Since his recent untimely death, Apple co-founder and design guru Steve Jobs has been exalted to the level of a cult hero by an outpouring of fans on social media and many commentators in the traditional news media. Under Jobs’ direction, Apple launched a series of hi-tech products that were not only trailblazing but also retained both a coolness factor and a user-friendliness that rival companies have yet to even mimic, let alone surpass.
The narrative of Jobs-the-entrepreneur helps reaffirm the dominant American narrative of individualism and meritocracy. This is a thoroughly free market narrative: Clever, hard-working individuals drive innovation in the economy, and in the end everyone wins.
A sociological perspective would question this story. Sure, Jobs was a genius at designing consumer electronics. But didn’t he build on the ideas of others, catching a technological wage at just the right moment? Weren’t iPhones and iPads the result of billions of dollars in investment and the collective labor of Apple’s research and development teams?
The individualism-and-free markets narrative is seemingly supported by the discipline of economics, and the latter tends to dominate discussions about work and occupations, in part because it aligns so neatly with the dominant narrative. But even ostensibly basic issues about how the economy works are highly contested, and many scholars analyze the economy from outside of mainstream economics. There are a variety of sociological perspectives on the economy. A central area has historically been the sociology of work, occupations and organizations. (For those who want to learn more, check out a new blog for the Organizations, Occupations and Work section of the American Sociological Association .)

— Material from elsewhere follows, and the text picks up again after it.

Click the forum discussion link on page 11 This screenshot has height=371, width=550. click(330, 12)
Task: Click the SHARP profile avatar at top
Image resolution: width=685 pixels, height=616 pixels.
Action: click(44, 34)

The sociology of work goes back to the classic sociological theorists: Marx. Durkheim and Weber. Each considered the analysis of modern work to be central to the incipient field of sociology.
Sociology is a fundamentally historical discipline. Whereas economists has theorized an ahistorical market society – indeed, a so-called pure and free market that only exists in their imaginations and textbooks – each of the classical sociological theorists began with the historical transition from traditional feudal society to the emerging market-based society. In particular, they were all concerned in one way or another with the development of the modern labor market, where individuals buy and sell their labor for a wage in an open market to an employer.
Marx was the first social theorist to seriously examine the conditions of work in the new factories that were popping up all over England during the industrial revolution, examining how the transition from independent craft work to working inside a factory for a boss resulted in deskilling and alienation. The Marxist tradition continues to look at power dynamics in the workplace and different forms of managerial control of labor .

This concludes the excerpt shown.